Task directions —
Search the records for the string "browser" and copy every line in which it appears.

Recorded data —
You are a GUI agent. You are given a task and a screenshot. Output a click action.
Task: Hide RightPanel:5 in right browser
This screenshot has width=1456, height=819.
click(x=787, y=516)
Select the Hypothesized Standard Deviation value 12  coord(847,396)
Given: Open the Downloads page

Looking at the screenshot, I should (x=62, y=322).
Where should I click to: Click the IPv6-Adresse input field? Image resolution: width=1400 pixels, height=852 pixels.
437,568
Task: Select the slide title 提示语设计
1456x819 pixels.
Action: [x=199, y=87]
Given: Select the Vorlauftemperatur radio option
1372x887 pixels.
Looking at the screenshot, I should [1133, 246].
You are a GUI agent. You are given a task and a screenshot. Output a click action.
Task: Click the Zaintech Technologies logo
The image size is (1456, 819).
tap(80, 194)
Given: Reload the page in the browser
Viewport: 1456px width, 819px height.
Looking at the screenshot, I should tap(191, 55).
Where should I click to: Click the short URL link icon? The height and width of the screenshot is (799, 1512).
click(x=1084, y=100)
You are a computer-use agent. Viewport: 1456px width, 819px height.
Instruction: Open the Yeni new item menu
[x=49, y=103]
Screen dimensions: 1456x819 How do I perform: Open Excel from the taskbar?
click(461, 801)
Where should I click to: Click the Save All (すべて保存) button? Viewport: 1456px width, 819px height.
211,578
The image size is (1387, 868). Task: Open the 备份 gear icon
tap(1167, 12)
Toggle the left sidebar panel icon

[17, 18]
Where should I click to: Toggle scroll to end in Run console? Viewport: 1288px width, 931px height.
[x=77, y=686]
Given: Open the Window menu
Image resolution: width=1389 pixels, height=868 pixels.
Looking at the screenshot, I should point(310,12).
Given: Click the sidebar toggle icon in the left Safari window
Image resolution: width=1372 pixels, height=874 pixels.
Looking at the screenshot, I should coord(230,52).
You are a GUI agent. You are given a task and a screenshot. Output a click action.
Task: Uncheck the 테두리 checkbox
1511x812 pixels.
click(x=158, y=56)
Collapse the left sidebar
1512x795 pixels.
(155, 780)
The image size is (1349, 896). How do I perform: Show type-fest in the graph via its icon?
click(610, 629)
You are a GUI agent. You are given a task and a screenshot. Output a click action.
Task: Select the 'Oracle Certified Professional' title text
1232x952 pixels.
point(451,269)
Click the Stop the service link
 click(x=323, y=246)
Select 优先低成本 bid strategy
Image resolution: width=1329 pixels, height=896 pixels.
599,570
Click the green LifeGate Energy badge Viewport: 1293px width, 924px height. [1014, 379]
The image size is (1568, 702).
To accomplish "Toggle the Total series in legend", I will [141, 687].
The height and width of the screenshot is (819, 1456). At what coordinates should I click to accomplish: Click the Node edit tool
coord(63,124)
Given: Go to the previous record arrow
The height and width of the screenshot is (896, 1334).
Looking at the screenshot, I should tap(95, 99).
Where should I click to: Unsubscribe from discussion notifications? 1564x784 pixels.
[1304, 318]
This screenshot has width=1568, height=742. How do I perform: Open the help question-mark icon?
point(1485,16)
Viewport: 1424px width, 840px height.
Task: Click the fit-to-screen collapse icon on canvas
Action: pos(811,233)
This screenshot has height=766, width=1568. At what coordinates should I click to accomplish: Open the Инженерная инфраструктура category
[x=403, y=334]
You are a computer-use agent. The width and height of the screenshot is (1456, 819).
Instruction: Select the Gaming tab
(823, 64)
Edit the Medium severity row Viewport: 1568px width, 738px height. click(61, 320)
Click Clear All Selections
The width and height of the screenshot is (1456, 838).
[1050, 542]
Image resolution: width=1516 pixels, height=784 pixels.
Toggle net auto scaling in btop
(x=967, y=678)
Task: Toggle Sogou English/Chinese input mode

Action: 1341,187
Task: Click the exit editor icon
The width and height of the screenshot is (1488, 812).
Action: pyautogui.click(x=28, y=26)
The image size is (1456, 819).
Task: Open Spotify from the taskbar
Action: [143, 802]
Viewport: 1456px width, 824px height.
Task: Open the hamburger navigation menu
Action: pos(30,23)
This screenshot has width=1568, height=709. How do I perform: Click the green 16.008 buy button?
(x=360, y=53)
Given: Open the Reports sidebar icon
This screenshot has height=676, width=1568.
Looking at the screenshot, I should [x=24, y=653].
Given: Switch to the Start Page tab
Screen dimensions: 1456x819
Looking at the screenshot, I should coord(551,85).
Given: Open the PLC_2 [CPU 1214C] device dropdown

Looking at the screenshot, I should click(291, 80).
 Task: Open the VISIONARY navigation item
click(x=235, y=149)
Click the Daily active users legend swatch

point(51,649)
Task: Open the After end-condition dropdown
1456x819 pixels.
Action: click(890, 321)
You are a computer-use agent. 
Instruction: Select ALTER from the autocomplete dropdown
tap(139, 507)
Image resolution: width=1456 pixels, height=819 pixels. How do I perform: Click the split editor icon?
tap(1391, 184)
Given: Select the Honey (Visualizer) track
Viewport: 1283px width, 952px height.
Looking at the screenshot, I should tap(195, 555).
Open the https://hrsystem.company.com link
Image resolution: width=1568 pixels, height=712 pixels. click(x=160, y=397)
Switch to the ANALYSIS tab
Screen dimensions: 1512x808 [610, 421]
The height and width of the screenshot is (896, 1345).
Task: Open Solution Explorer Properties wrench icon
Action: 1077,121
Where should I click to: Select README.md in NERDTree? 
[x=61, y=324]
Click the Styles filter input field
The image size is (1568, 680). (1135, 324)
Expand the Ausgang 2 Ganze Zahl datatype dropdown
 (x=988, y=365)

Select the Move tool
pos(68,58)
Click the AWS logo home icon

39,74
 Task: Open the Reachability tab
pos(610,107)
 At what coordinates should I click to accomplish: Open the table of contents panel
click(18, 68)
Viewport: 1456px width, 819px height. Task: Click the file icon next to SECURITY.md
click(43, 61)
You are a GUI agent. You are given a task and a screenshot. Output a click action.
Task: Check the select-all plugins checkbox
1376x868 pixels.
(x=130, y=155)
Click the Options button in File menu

Result —
Task: Hide RightPanel:5 in right browser
Given: Reload the page in the browser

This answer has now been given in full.